Lovers of period instruments will turn to the Quatuor Mosaïques (Late Quartets: Naïve V5445, 3 CDs, super-budget price). There’s a great deal to be said for gut strings, as in the finale of Op.135, but even they give us short measure in this movement.

I've mentioned the Lindsay Quartet super-budget download of Op.135 and Op.136.  Those looking for a further bargain will find their very accomplished recordings of Op.127 and Op.131 on another Classic FM release (4820622): splendid performances available for just £4.95 (mp3) or £6.19 (lossless) from Presto; similarly Op.130 with Große Fuge (4820623).  I recommended 4820622 alongside a coupling of Op.59/3 and Op.131 from the young Aris Quartet in Autumn 2017.  Without going into detailed comparison, the Elias Quartet also offer just as thoroughly convincing an account of Op.131.

I’ve already mentioned the Wigmore Hall recording quality – very good for live performances – and the booklets, presumably derived from the programme notes, are very useful. There’s certainly no detriment in terms of quality of performance, recording or presentation from the fact that these are live performances.

All in all, unless you are totally averse to live recordings with a modicum of (well-deserved) applause after each work, this is a set of the complete Beethoven quartets at the very top of the list. The Belcea Quartet can be obtained as a set less expensively, even after the current offer expires. It’s regrettable that the complete Takács Quartet set disappeared so quickly on CD1; the download is not exactly a spectacular bargain (the lowest price for lossless is £37.66, with booklet). Overall the Takács recordings remain my benchmark but there are times, as in the finale of Op.135, where I prefer the Elias Quartet.

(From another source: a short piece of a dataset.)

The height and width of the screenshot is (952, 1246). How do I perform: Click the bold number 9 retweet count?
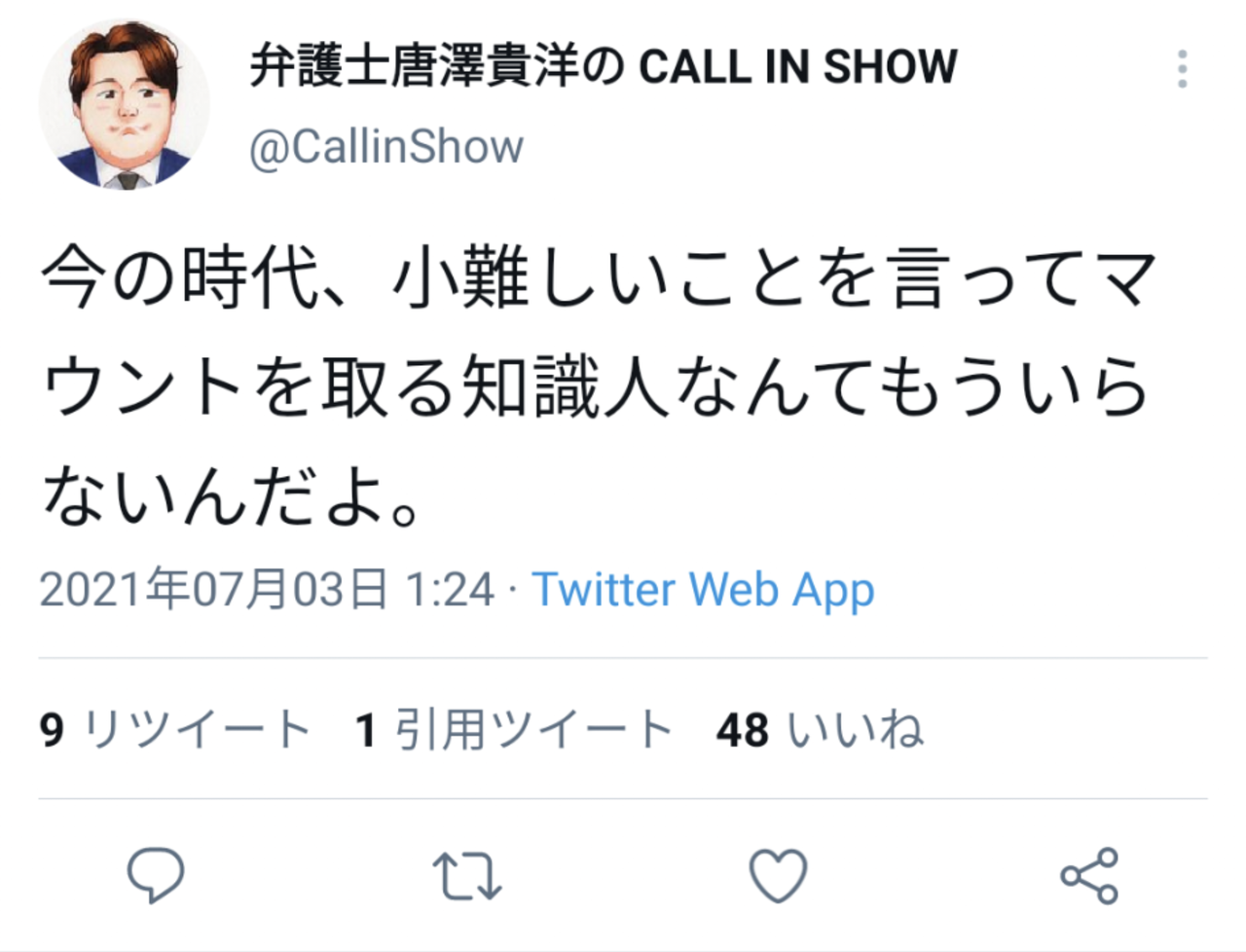(x=52, y=730)
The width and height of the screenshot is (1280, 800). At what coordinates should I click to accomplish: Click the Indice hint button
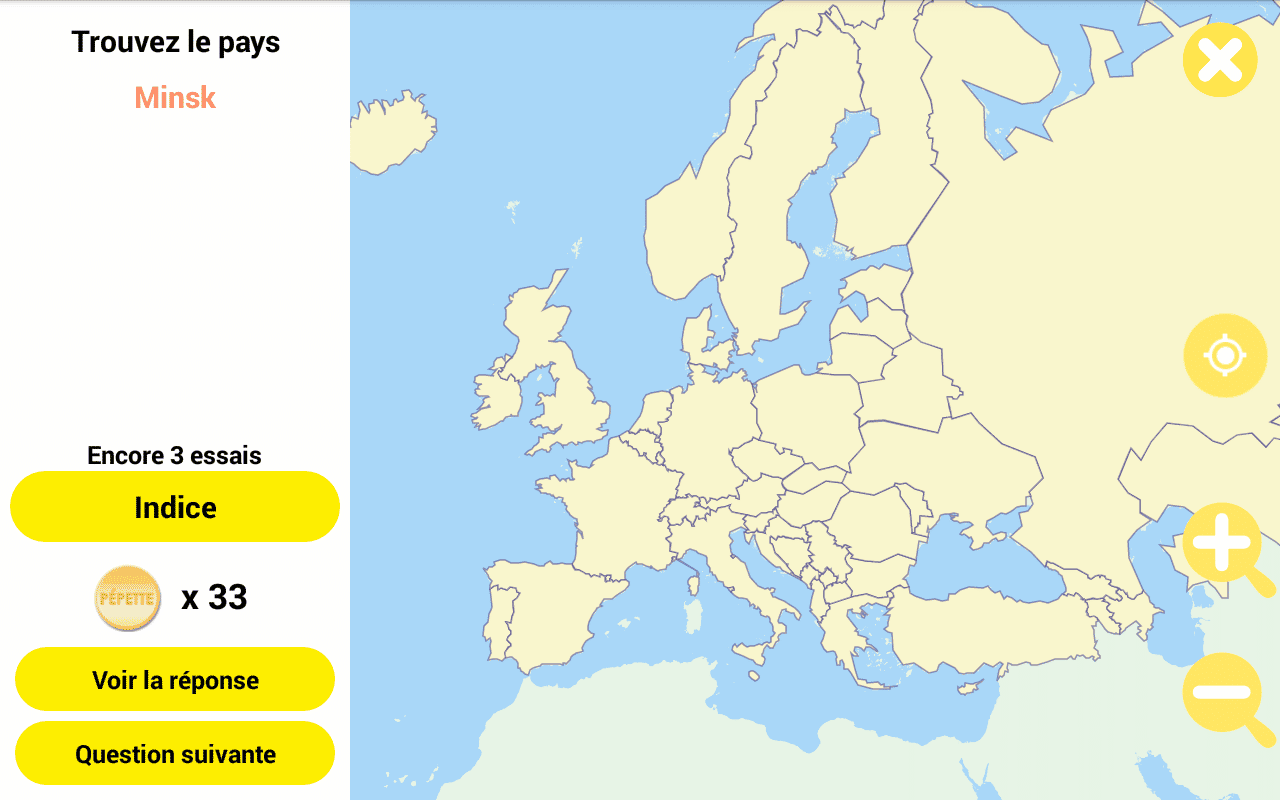coord(175,507)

Of course, there never was going to be a ‘best buy’, but the Elias Quartet are amongst the best, one of a select handful of recordings. The new ‘Recommended’ accolade applies to the series as a whole.

1 The attractive 7CD + blu-ray audio + DVD set on 4831317 seems to have disappeared almost as soon as it was released. But bear in mind the very attractively priced download of Op.127 and Op.131.

2 Disappointingly, there is no 24-bit and no booklet, both usually available from this source.